> STATED EXERCISE A
Which political parties are named in the commentary on Scottish Labour below?

** start DOCUMENT EXTRACT **

Martin Hutchison PhotographMartin Hutchison says Scottish Labour faces three giant destroyers of our politics, and together they constitute an existential threat.


Like the traveller in Ireland who is advised by the locals not to be starting from here, Scottish Labour wishes that the starting point was other than where we are, but there is no possibility of moving in the right direction if we don’t accept the full horror of our current predicament.

Ruinously and simultaneously, three giant destroyers of our politics are in play, each intersecting with and reinforcing the other.

1. Ulsterisation

In Northern Ireland there is no left or right, only the “British or Irish” dynamic, in which our sister party the SDLP saw its support fall yet again in the recent elections. That party has been in a death spiral for 15 years longer than Scottish Labour but hasn’t been able to arrest the decline, being obviously less Irish than Irish Republicanism.

Caught up in a vortex of destruction the SDLP can find no answer beyond being the party of the public sector Catholic professionals who make up its membership. How sweet. We are we and we are virtuous leads to an identity politics within an identity politics, one which harvested one in eight of the votes cast.

There is now almost no left or right left in Scottish politics. The hard left supports the brutal, post-oil austerity that would result from the independence it seeks in the next several years. Meanwhile our positioning to left of the SNP gained no traction whatsoever as that is no longer how Scottish politics works.

Anas Sarwar is correct in observing that we are not comfortable nationalists or unionists but we might be able to escape this particular pincer movement by asserting our own concept of Scotland and the union – conceiving of both as communities to which we owe solidarity, social justice and responsibility.

And if you think Ulsterisation is bad…

2. “O Rose Thou Art Sick!”

Scottish Labour is caught up in the crisis of social democracy in its European home enumerated in hideous detail in, of all places, The Economist: O Rose Thou Art Sick!

** end DOCUMENT EXTRACT **
** start RECORDS TO USE **

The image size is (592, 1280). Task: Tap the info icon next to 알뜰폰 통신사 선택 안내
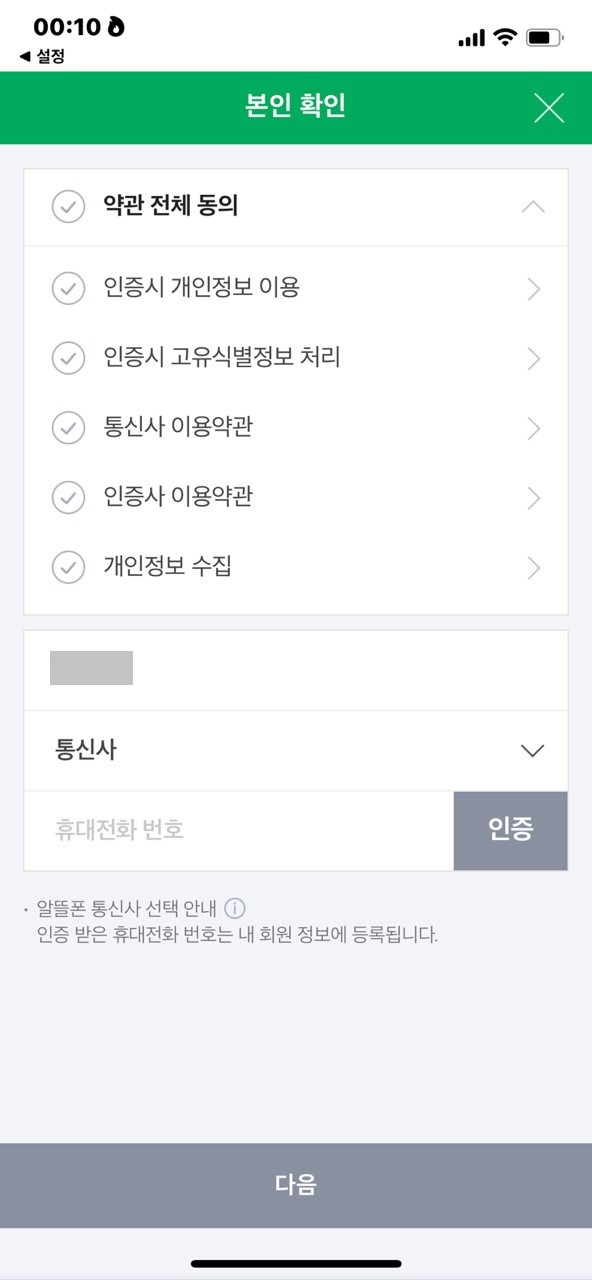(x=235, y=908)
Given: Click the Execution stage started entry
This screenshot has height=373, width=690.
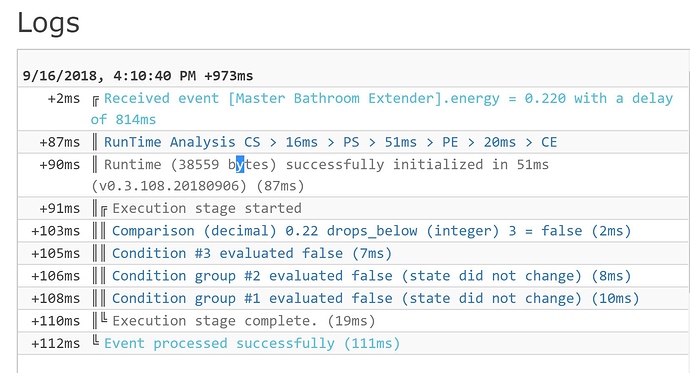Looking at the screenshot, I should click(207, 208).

** end RECORDS TO USE **

> STATED EXERCISE B
Could you render the entries above as a Markdown table with the columns Number and Entry line, one row per non-blank line, and leave the pictures out of the answer?

> RIGHT ANSWER A
Scottish Labour, the SDLP, and the SNP.

> RIGHT ANSWER B
| Number | Entry line |
|---|---|
| 1 | The image size is (592, 1280). Task: Tap the info icon next to 알뜰폰 통신사 선택 안내 |
| 2 | (x=235, y=908) |
| 3 | Given: Click the Execution stage started entry |
| 4 | This screenshot has height=373, width=690. |
| 5 | Looking at the screenshot, I should click(207, 208). |